It is useless having any advocacy for carers when it is being made impossible for people to quaify as a carer. I am currently the carer for an elderly red parking pass disabled senior 70yo female. My mother suffers both rheumatoid & osteo arthritis, asthma & has blood pressure issues. HACC’s have determined that it is unsafe for her to bathe herself and assist with respite for me once day a week. I have applied for both Centrelink Allowance and Centrelink Payment because on a good week based over a twelve (12) week period I am in attendance at my mothers house for 27 hours a week assisting with personal care only. I can not acknowledge the at least 5 hours housework that includes picking up and disposing of dropped tissues, taking out filled bins, washing dishes, disinfecting floors because general cleaning is allowed to be included. I can not acknowledge as part of my 27 hours watching educational shows 5hrs per week with my mother like Letters & Numbers (selected because Alzheimer’s recommend word & number puzzles) because you are not to include as part of personal care watching television. I can not include taking and accompanying my mother shopping because she is unable to drive long distances and her parking pass will tell you walk very far.5 hours per week. 42 hrs per week all up on a good week. I can not include the fact I have assisted in converting mum’s bath to a shower because despite the fact there is supposed to be a grant to qualify you have to work out who covers you this took about 6weeks get it acknowledged to was needed this was done and then sit and wait for 6months for someone to come out and say what’s needed to be done then go from there.

Despite legislation that states that if I am unable to work due to the constraints of my caring abilities I have only been approved for Carer’s Allowance. I requested a review of the refusal of my Carers Payment now about 6 weeks ago. I note that two phone calls were made to me from Centrelink Toowoomba office to try and talk me out of this request. During the 2nd phone call I was told I basically had no chance of success at review because Centrelink were using as the basis of their approval process an internal social security memo from I think 1990’s that set the minimum criteria of qualification 58 hours personal care time a week and that care had to be provided 7 days a week. I pointed out to the 2nd caller that this could not be the case because the social security website allowed carers I think 66 days off a year. I pointed out to this 2nd officer (that was in possession of a letter detailing every single hour of my average days) that as both my mother and I reside in a minor remote town the chance of me being able to find an employer willing to pay me 4 hours the minimum for casuals for my hopefully free 2hours a day were zero and I demanded my right to have my application reviewed. I was advised that this would take about 4weeks.

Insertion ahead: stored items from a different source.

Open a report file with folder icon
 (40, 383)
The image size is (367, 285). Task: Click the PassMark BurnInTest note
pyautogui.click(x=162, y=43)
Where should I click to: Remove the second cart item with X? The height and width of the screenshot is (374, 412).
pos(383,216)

It is now about 6 weeks. During my phone call today to find out how my revue is progressing is met with a response that Human Resources are no longer bound to any time frame for revues and I am required to get another doctors report. The last doctor ticked all the boxes correctly and stated my mothers condition would not improve and stated as my mum has had her disabled parking pass for I think over 20 years I’m guessing he’s right. Amongst that bundle of forms was my mother giving permission for Centrelink to access any further information from the doctors or any other source to validate the claim.

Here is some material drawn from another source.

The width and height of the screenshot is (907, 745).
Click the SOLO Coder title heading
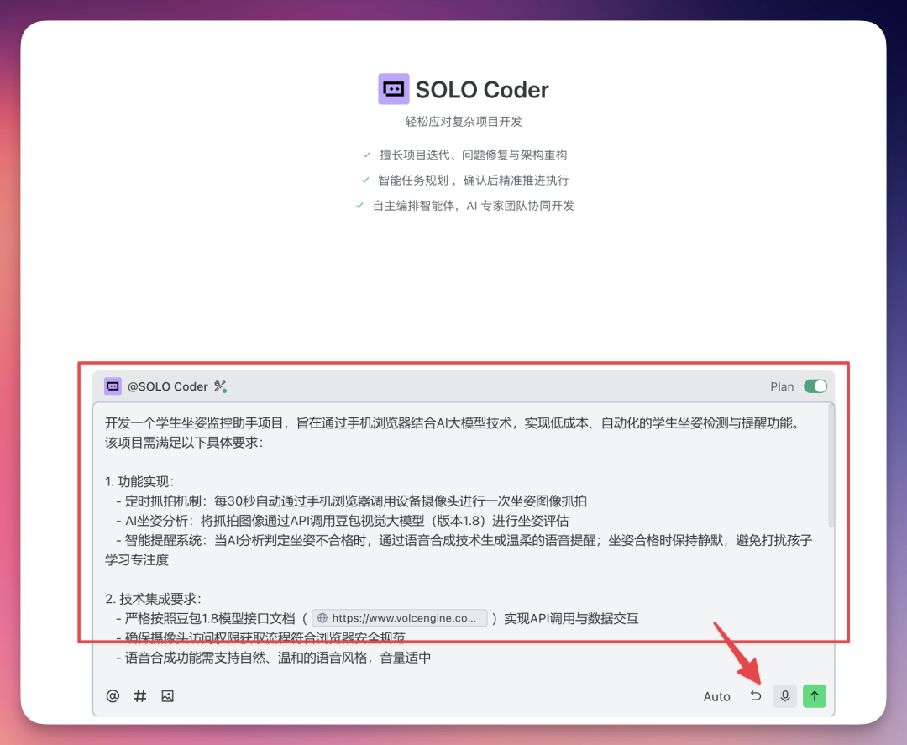point(482,90)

Currently I am performing care to my mother 45hours and because I am on the newstart system expected to maintain 25hours voluntary work and 3hrs small business work 73 hours a week I keep hearing about the proposed National Disability scheme as an almost 50year being run into the ground physically and emotionally I hope its great because I will be using it a lot quicker than I thought I would need to thanks to Human Services.

I have received an invitation from Allora HACCs for their carers lunch for carers week. Will I be able to go with my schedule what do you think?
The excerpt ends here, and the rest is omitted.